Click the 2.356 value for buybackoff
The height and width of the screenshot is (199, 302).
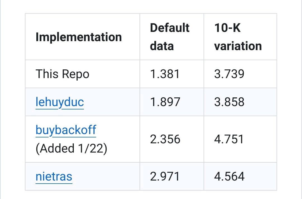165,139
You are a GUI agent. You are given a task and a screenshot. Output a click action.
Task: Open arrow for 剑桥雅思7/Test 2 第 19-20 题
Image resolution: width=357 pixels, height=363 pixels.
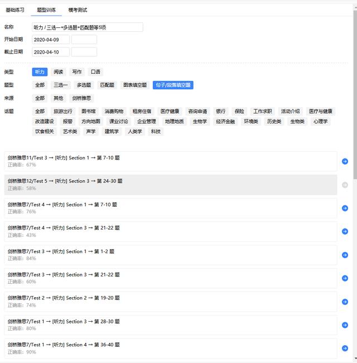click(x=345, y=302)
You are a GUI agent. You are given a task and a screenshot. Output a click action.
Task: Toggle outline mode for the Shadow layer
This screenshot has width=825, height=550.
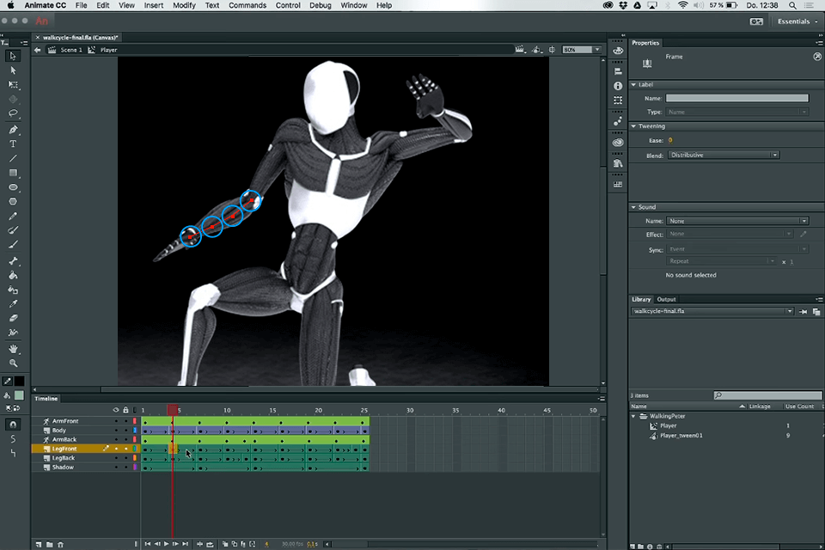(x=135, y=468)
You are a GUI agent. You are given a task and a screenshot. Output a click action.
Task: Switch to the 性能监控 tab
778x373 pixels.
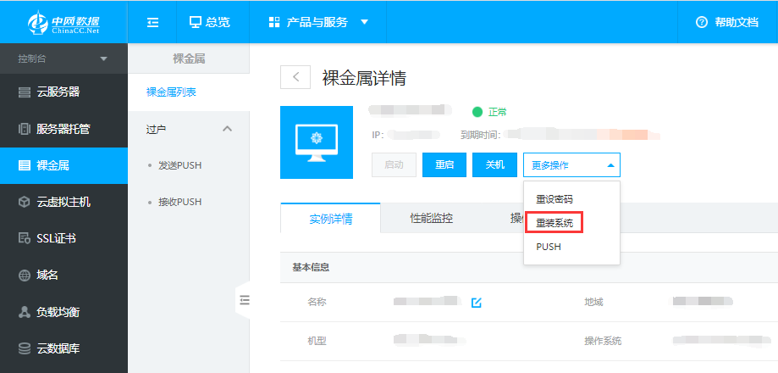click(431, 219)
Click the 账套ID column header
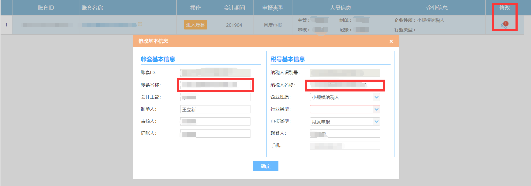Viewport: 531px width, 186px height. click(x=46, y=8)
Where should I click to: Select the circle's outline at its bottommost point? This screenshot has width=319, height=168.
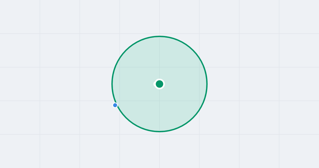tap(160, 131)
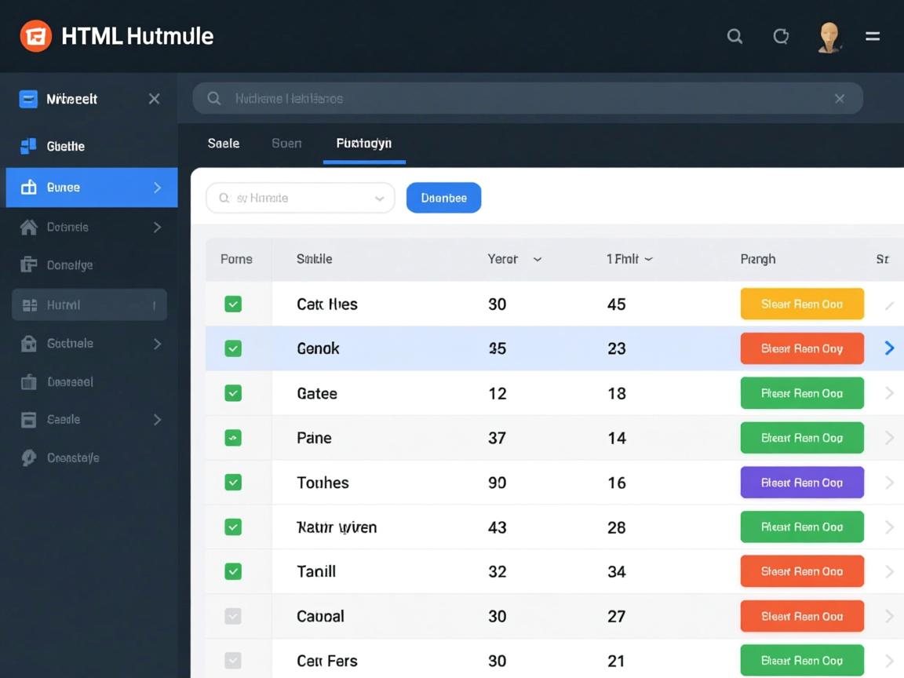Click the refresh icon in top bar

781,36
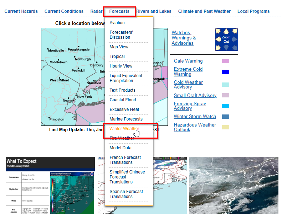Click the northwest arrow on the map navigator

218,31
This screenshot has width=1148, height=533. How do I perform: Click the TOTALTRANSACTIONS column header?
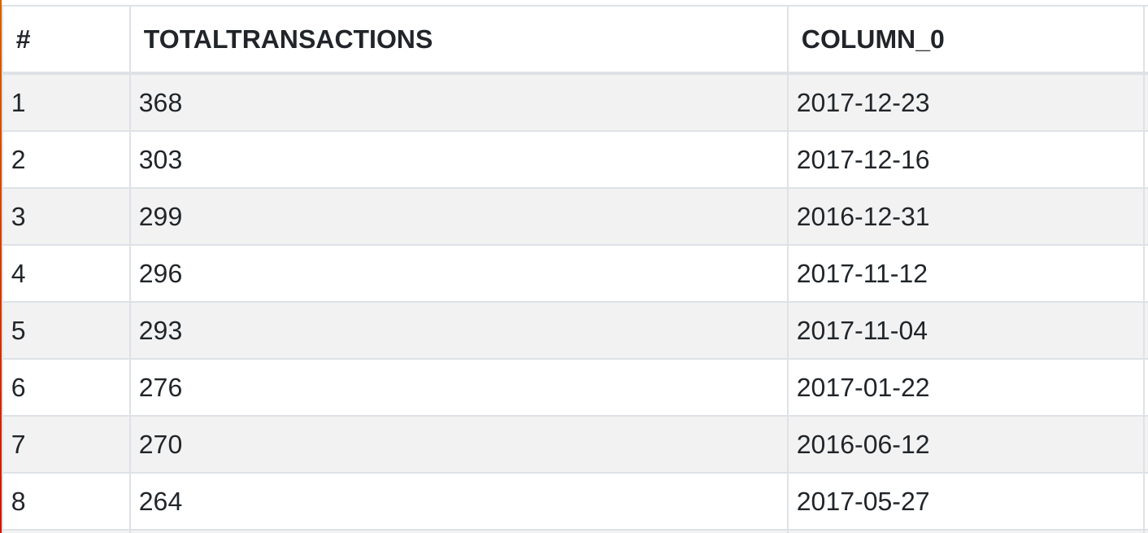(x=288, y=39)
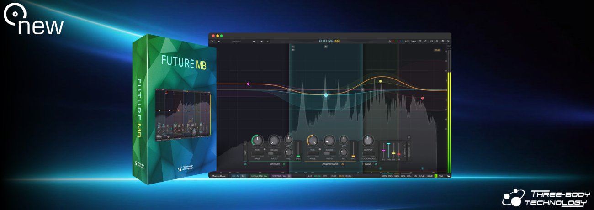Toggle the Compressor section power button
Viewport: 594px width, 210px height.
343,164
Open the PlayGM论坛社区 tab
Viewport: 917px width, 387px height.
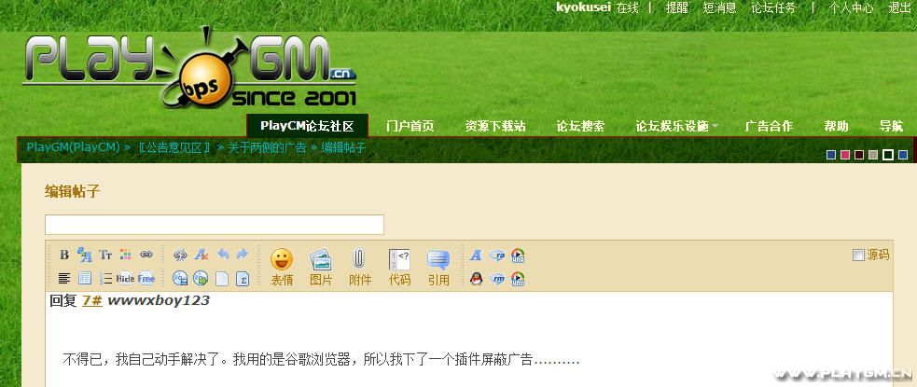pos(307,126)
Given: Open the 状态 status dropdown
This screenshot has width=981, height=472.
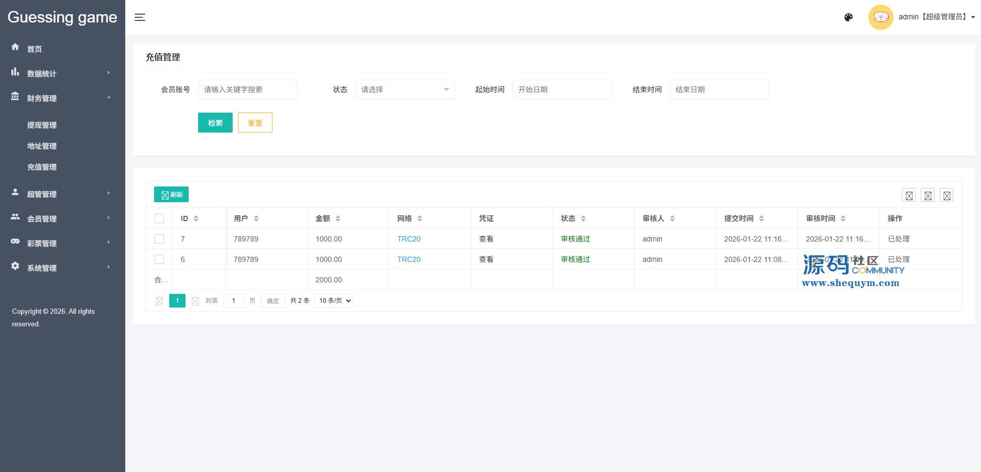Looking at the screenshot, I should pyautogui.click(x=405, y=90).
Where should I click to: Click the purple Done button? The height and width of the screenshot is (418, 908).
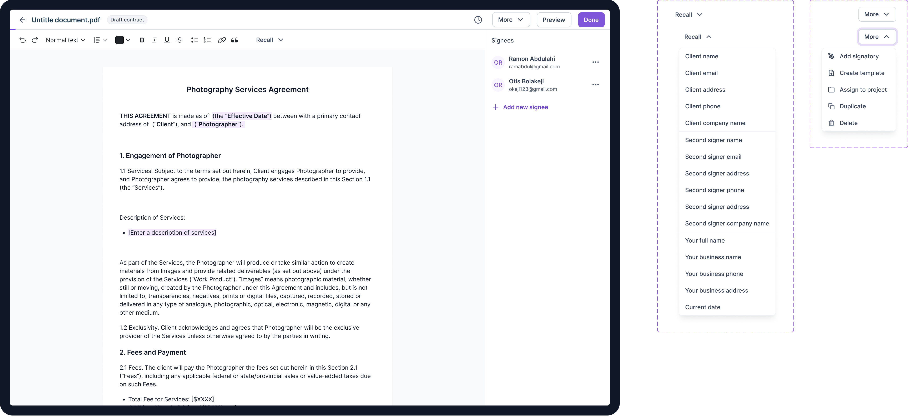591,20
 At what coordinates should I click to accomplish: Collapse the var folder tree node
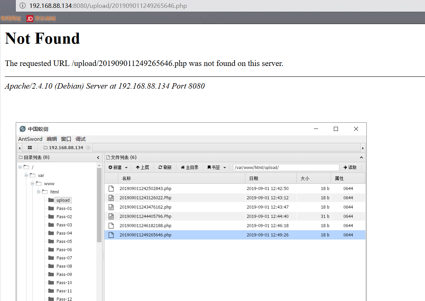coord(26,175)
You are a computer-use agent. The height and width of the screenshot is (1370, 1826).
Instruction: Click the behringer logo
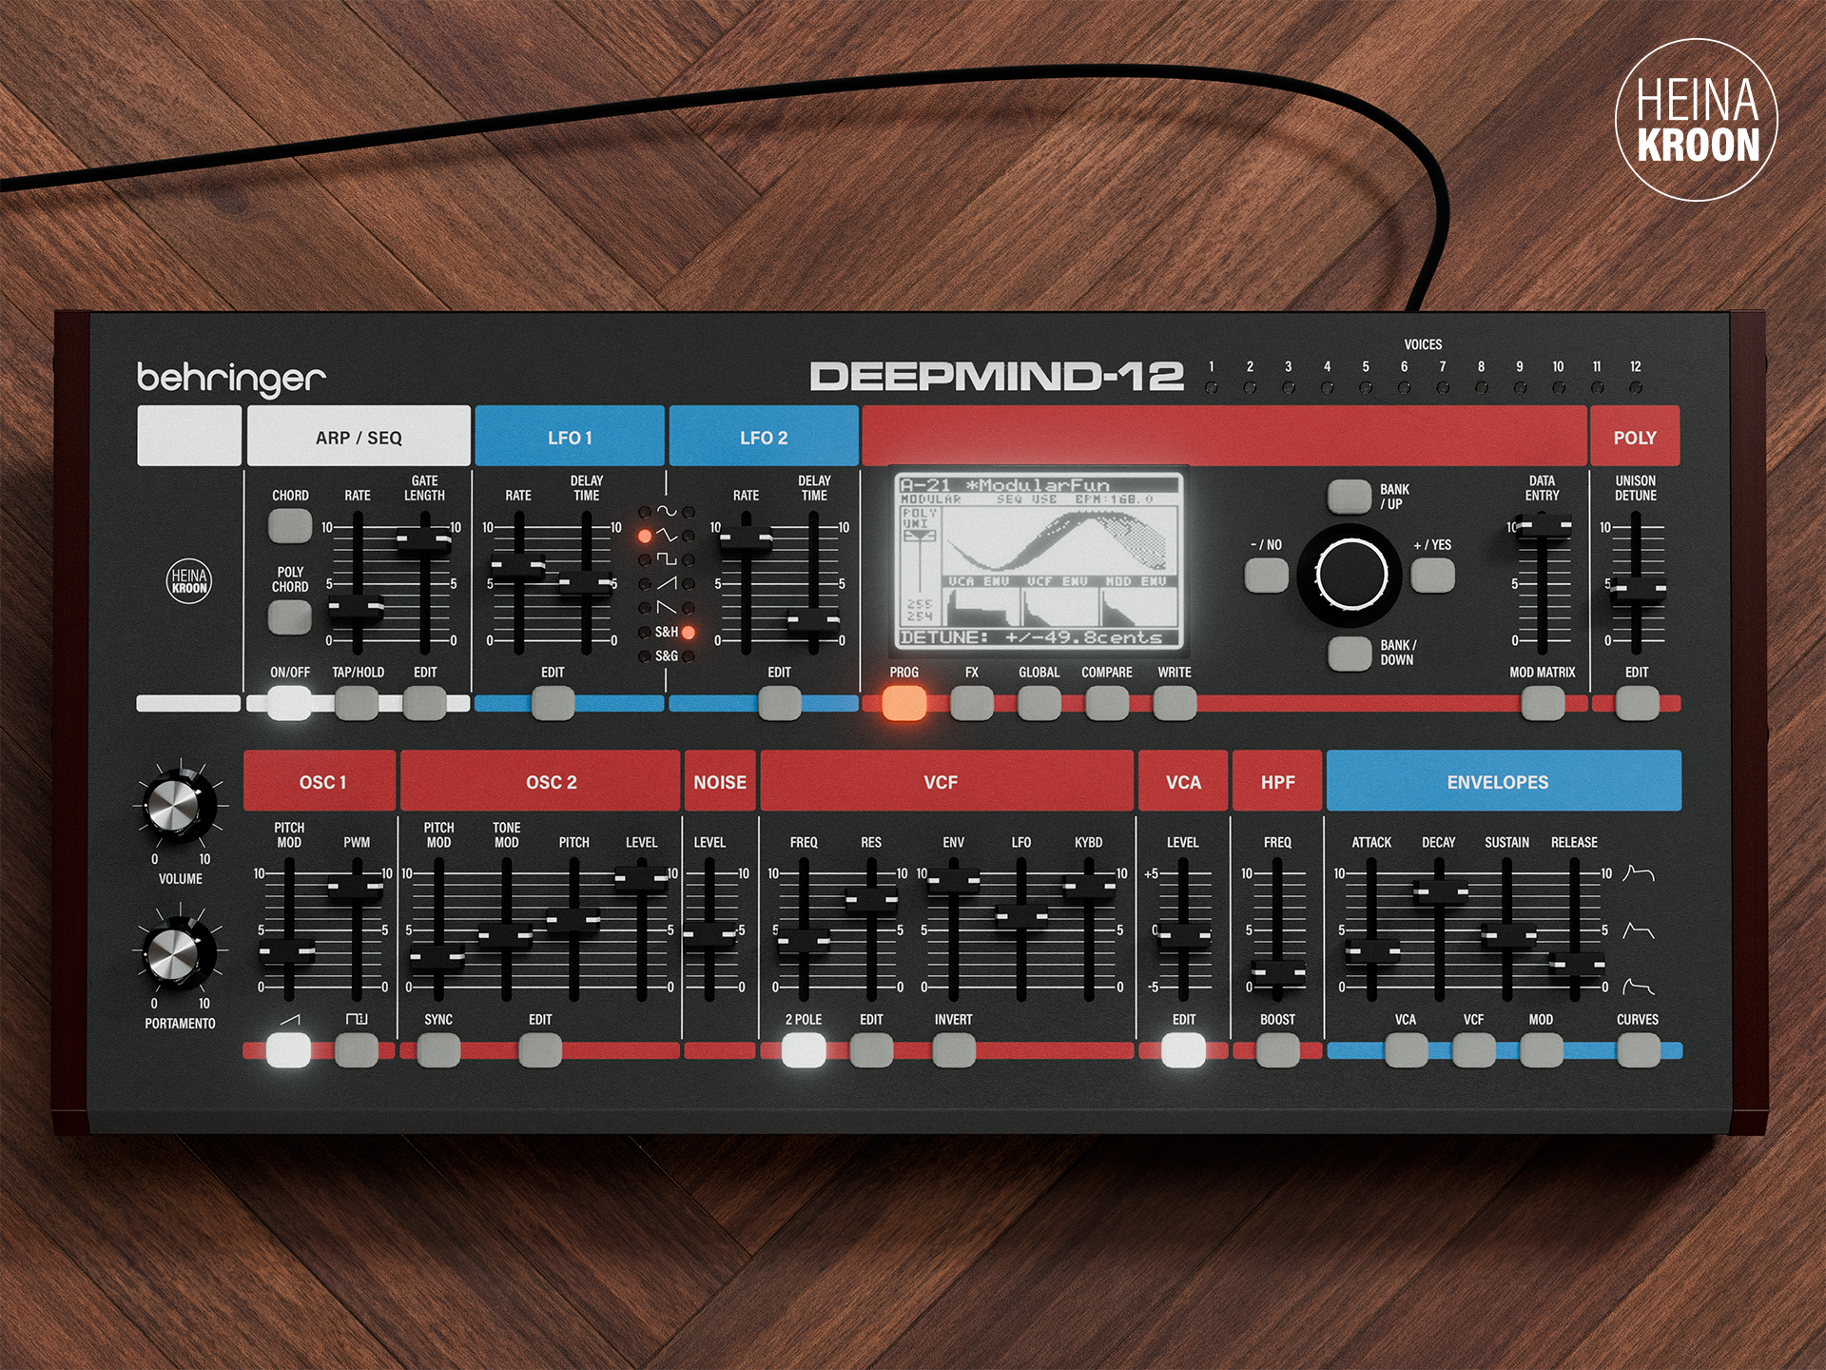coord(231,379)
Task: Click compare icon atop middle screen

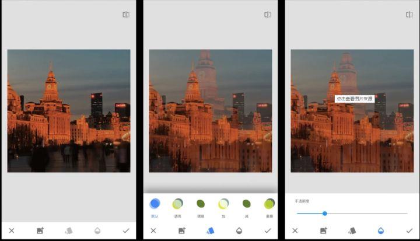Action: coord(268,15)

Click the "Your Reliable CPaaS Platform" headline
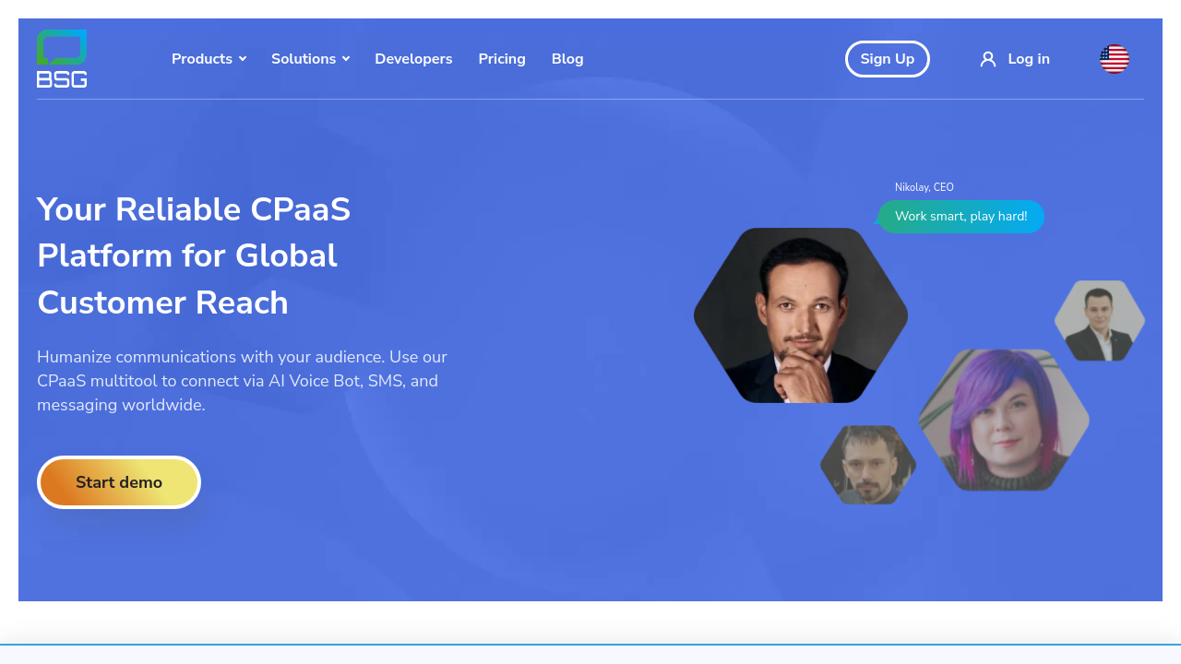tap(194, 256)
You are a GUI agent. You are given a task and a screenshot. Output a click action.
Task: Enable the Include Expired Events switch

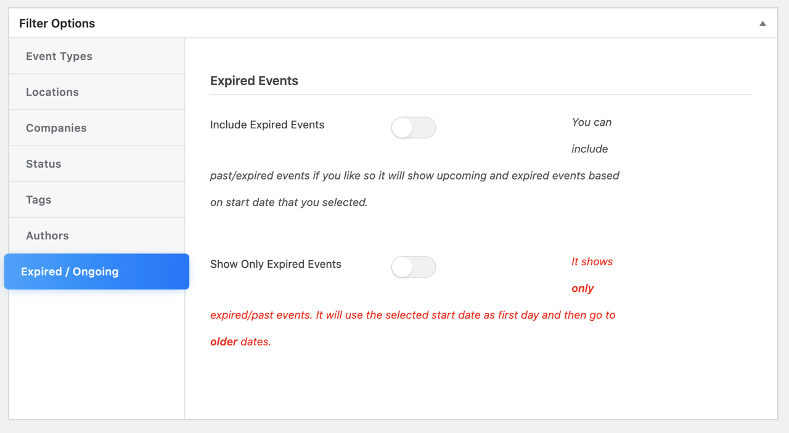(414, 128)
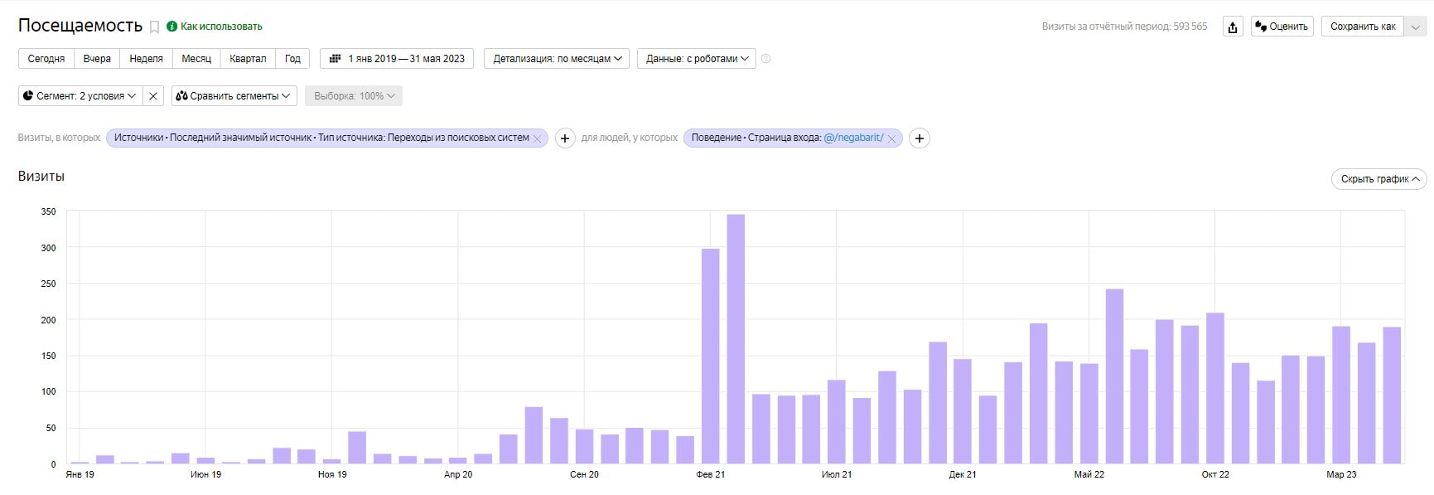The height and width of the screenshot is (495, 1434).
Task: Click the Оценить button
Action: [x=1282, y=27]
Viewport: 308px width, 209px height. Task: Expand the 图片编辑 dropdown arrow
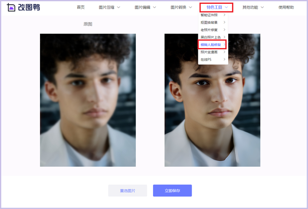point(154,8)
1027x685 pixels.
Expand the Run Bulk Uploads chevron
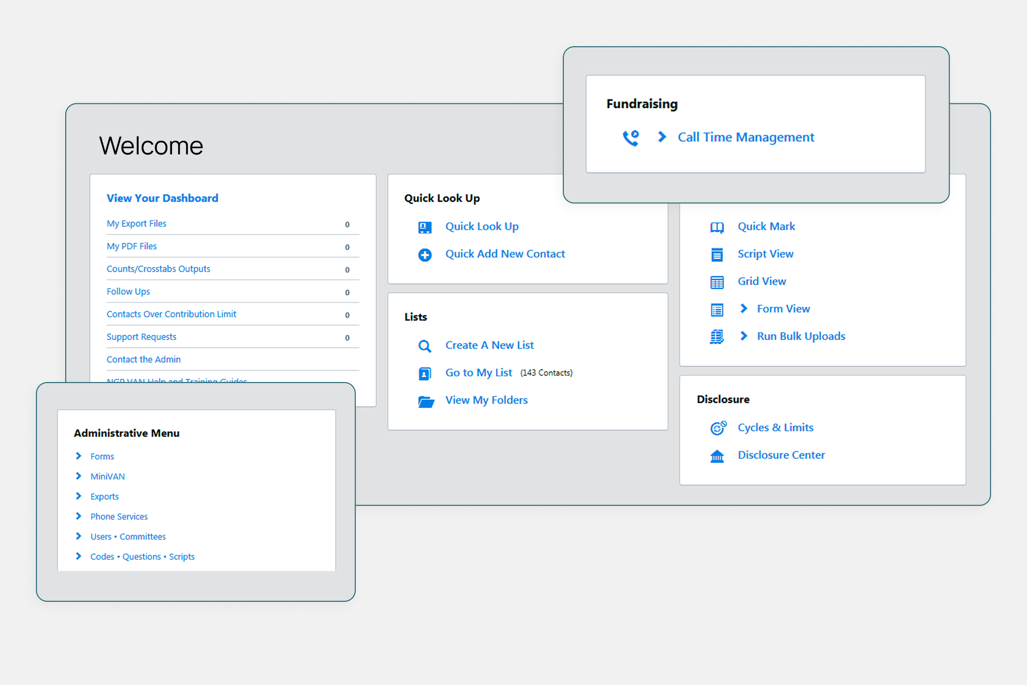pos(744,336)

◆ **WHAT IS BEING ASKED**: Convert all of the data above into a JSON list of strings with one string per line. Skip blank lines and leave out the pictures.

◆ **FINISHED ANSWER**:
[
  "Click the 2.356 value for buybackoff",
  "The height and width of the screenshot is (199, 302).",
  "165,139",
  "You are a GUI agent. You are given a task and a screenshot. Output a click action.",
  "Task: Open arrow for 剑桥雅思7/Test 2 第 19-20 题",
  "Image resolution: width=357 pixels, height=363 pixels.",
  "click(x=345, y=302)",
  "You are a GUI agent. You are given a task and a screenshot. Output a click action.",
  "Task: Toggle outline mode for the Shadow layer",
  "This screenshot has width=825, height=550.",
  "(x=135, y=468)",
  "You are a GUI agent. You are given a task and a screenshot. Output a click action.",
  "Task: Switch to the 性能监控 tab",
  "778x373 pixels.",
  "click(431, 219)",
  "Click the 账套ID column header",
  "Viewport: 531px width, 186px height. click(x=46, y=8)",
  "Where should I click to: Select the circle's outline at its bottommost point? This screenshot has width=319, height=168.",
  "tap(160, 131)",
  "Click the refresh icon in top bar",
  "781,36",
  "Click the northwest arrow on the map navigator",
  "218,31",
  "This screenshot has width=1148, height=533. How do I perform: Click the TOTALTRANSACTIONS column header?",
  "(x=288, y=39)",
  "Toggle the Compressor section power button",
  "Viewport: 594px width, 210px height.",
  "343,164",
  "Open the PlayGM论坛社区 tab",
  "Viewport: 917px width, 387px height.",
  "pos(307,126)",
  "Given: Open the 状态 status dropdown",
  "This screenshot has width=981, height=472.",
  "Looking at the screenshot, I should pyautogui.click(x=405, y=90).",
  "Where should I click to: Click the purple Done button? The height and width of the screenshot is (418, 908).",
  "591,20",
  " At what coordinates should I click to accomplish: Collapse the var folder tree node",
  "coord(26,175)",
  "You are a computer-use agent. The height and width of the screenshot is (1370, 1826).",
  "Instruction: Click the behringer logo",
  "coord(231,379)",
  "Task: Click compare icon atop middle screen",
  "Action: coord(268,15)",
  "Click the \"Your Reliable CPaaS Platform\" headline",
  "tap(194, 256)",
  "You are a GUI agent. You are given a task and a screenshot. Output a click action.",
  "Task: Enable the Include Expired Events switch",
  "(414, 128)",
  "The height and width of the screenshot is (495, 1434).",
  "Task: Click the Оценить button",
  "Action: [x=1282, y=27]",
  "Viewport: 308px width, 209px height. Task: Expand the 图片编辑 dropdown arrow",
  "point(154,8)",
  "1027x685 pixels.",
  "Expand the Run Bulk Uploads chevron",
  "pos(744,336)"
]